フロリダ国際大学教授ピーター R. ディクソンとフロリダ大学教授アラン G. ソーヤーの共同研究では、調査員にクリップボードを持たせ、在庫調査をするふりをしてスーパーの棚の前に立たせ、客が品物をカートに入れるたびに、その値段を尋ねさせた。
しかし、その値段を正確に答えられた客は半数に満たなかった。ほとんどの人は、値段を実際より低く答え、さらに、当てずっぽうに答えた人も20%以上いた。本当の価格など、まるで見当がつかないのが実際である。
TV番組『ザ・プライス・イズ・ライト』のファンなら、このことに驚きはしないだろう。同番組は、1972年からCBSの昼間の看板番組となっているが、商品パック、電気器具、自動車など小売商品の値段を回答者に当てさせる一種のクイズ番組である。彼らの回答がいかにでたらめか、これが話題になるほどで、正解から50%以上ずれることも珍しくない。
現実を題材にするTV番組のなかでも、いちばん現実を映し出しているものだろう。消費者の市場知識は何ともひどいもので、ほとんど知識の名に値しないほどだ。このような情報格差は、買い物をするうえで大きな障害になるだろう。

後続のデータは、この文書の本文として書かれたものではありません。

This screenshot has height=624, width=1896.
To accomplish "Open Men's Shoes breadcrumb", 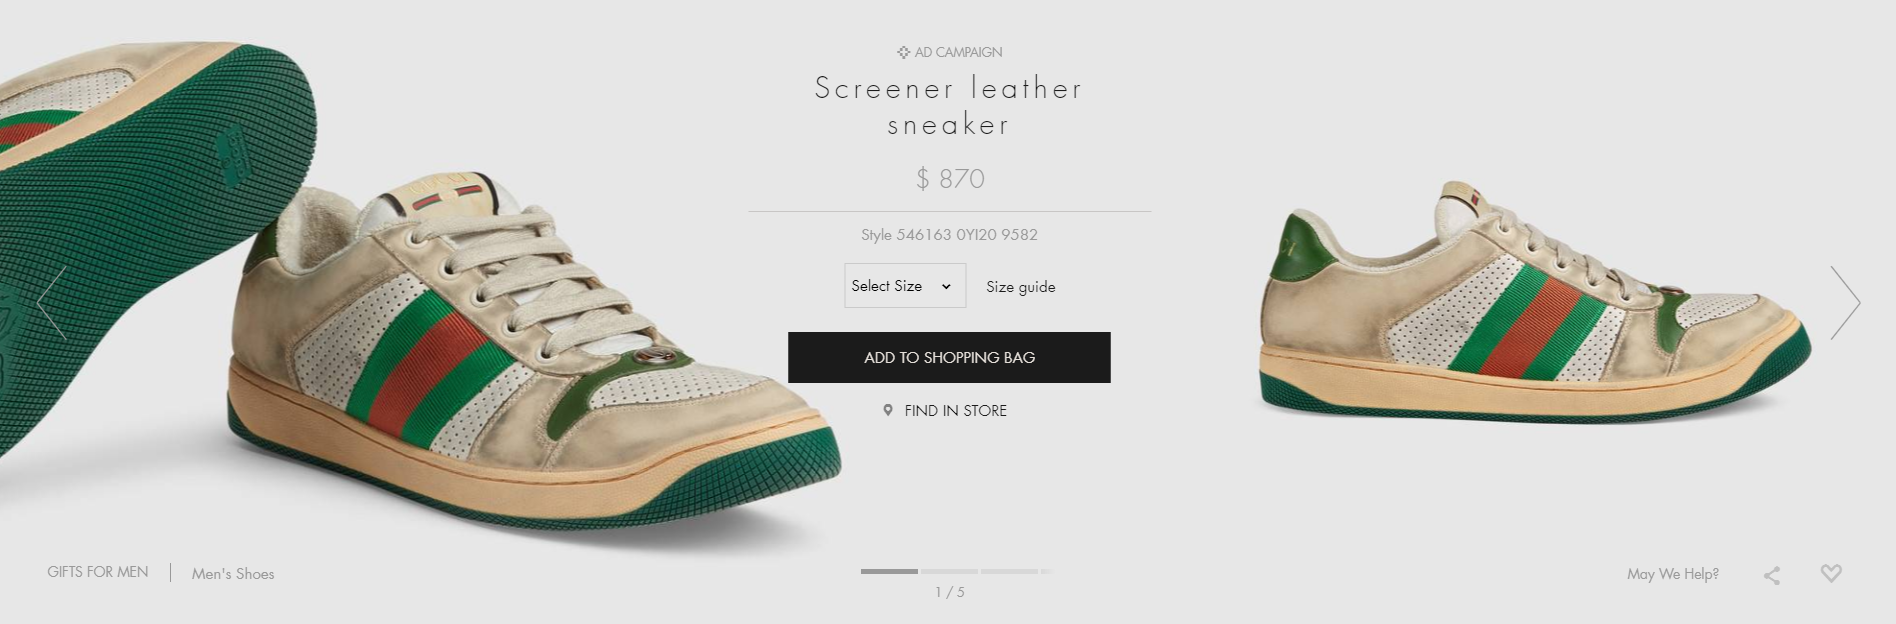I will pos(233,574).
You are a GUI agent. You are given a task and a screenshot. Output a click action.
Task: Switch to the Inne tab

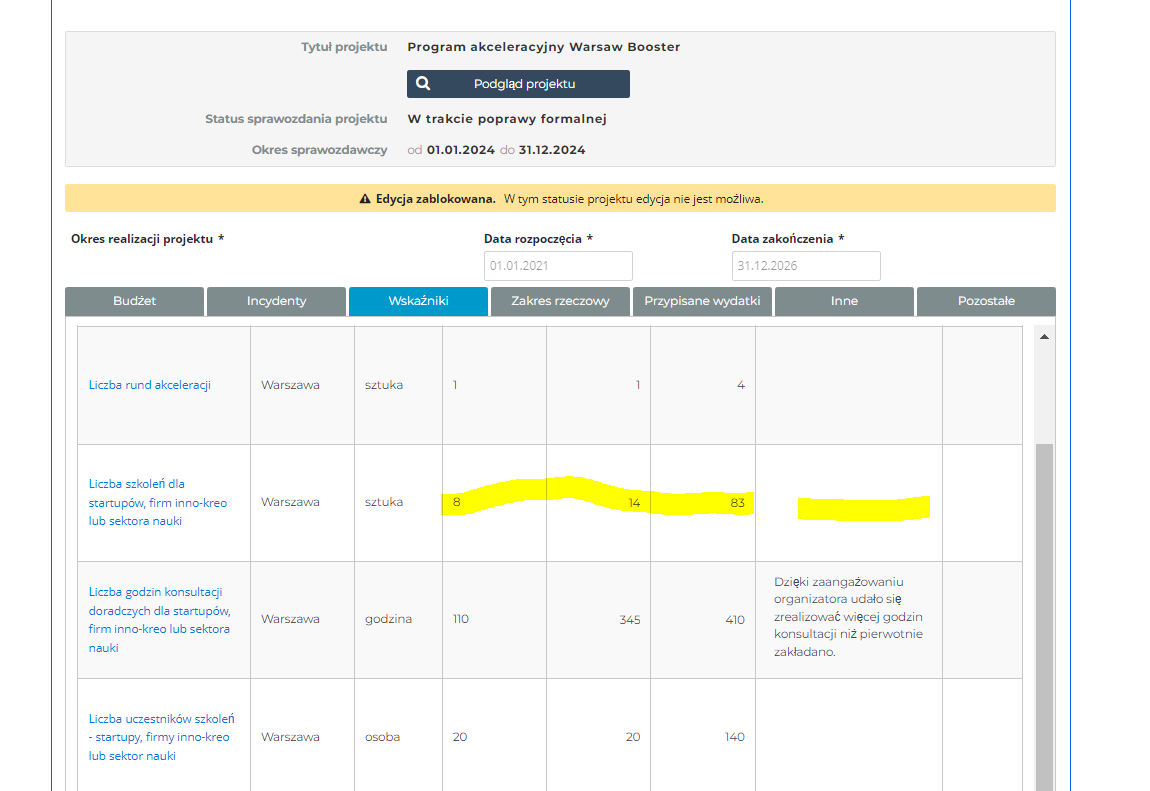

たとえば、女性がブラウスを購入しようという場合、いくつかの選択肢が用意されている。「すぐに買う」「同じ店でもっと安いものを探す」「別の店に足を運んで値段を比べる」「バーゲン品になるのを待って買い控える」などである。
事前に情報を仕入れたうえで購買を決定する場合、ただ目の前の値札を見るだけでは不十分である。他の品物の値段を知り、他の店での値段を知り、さらには将来の値段も考えなければならない。
日々、だれかしらブラウスを購入している。みな損得など気にしないのだろうか。それとも、値段を比べることなど考えもしないのだろうか。いや違う。その理由は意外なことに、適正価格かどうかについて、小売店を全面的に信用しているからなのだ。